На третий день после этого события к Панфилу подошел пожилой больной. С этим больным Горюнов никогда не вступал в разговоры, потому что он и сам почти ни с кем не разговаривал. Это был высокий, худощавый мужчина, с рыжими курчавыми волосами. Глаза его постоянно принимали серьезный вид, лицо с небритыми волосами, постоянно, когда он сидел задумчиво, передергивалось множеством складок. К этому надо еще прибавить то, что он свои желтые щеки постоянно утирал грязным платком, что даже удивляло докторов, которые не находили не только на его лице, но и на всем теле пота. Он говорил басом, глухо.

– Ты за что сидишь? – спросил он Горюнова.

Горюнов молчал. От этого вопроса его покоробило. В самом деле, за что он сидит? Горюнов сознавал, что он взят за фальшивую бумажку и за побег из полиции, но кому какое дело до этого?

Этот больной разозлил его, и он закрыл глаза.

– Што закрываешь глаза-то! Не съем, – проговорил задумчивый больной. В палате сделалось тихо.

– Фальшивые бумажки делает, – сказал кто-то.

– Эдакой мальчишка!.. Ха-ха!..

– Сызмалетства в механику пустился! – слышалось с разных коек вперемежку с хохотом.

Серьезный больной присел на кровать Горюнова. Тот не противился этому.

– Нет, однако?.. Ты ведь Горюнов?.. Про Горюновых я слышал, – говорил неотвязчивый больной.

Панфил со страхом глядел на него: такой у него был суровый вид в это время.

– Ты кто? – спросил неловко Панфил неотвязчивого человека.

– Слыхал про никитинского письмоводителя Гусева?

– Нет.

– Ну, так это я… А за што я сижу, про это я знаю. И им не удастся меня словить! Не запугают… Не-ет!.. Трех управляющих, первых плутов, провел… Нет!!. – И лицо Гусева сделалось очень страшно, на щеках выступили багровые пятна.

– Хочешь, я научу тебя писать? – спросил вдруг Гусев Панфила.

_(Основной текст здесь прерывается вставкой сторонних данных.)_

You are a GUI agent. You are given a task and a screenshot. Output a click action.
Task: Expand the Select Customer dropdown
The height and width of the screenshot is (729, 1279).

Но Панфил не отвечал. Гусев что-то пробурлил и ушел от него недовольный. Больные стали издеваться над ним.

С час после этого пролежал Горюнов, сердясь сначала на Гусева за то, что он, может быть, с худым намерением выспрашивал про его дело, но потом, как обыкновенно бывает с молодыми людьми, покинутыми и презираемыми даже теми, преступления коих, может быть, тяжелее его, он стал сожалеть, что так грубо оттолкнул человека, который его, неопытного в делах, может быть, хотел научить. Ему теперь самому хотелось поговорить с Гусевым, но как заговорить с ним после такого грубого обращения? Что скажут больные? «Снюхался!» – скажут и станут насильно выпроваживать его из лазарета.

Весь этот вечер Панфил провел мучительно, думая, как бы ему поговорить с Гусевым. Да и что это за человек такой? Кроме того, что говорили об нем больные, он ничего об нем не знал. Да и больные говорили об нем разно, потому что он уже давно находится в больнице. А коли давно, значит, он боится попасть в острог, откуда, как говорят больные, одна дорога: или в каторгу, или на поселение. Одни из арестантов говорили, что это бывший писец никитинской заводской конторы и что он находился в бегах из острога несколько лет, жил по фальшивому паспорту и сам делал фальшивые паспорты. Другие говорили, что он обокрал заводскую контору и составил фальшивую расписку под руку приказчика – и т. п. Одним словом, общее мнение больных состояло в том, что Гусев хороший мастер делать фальшивые билеты.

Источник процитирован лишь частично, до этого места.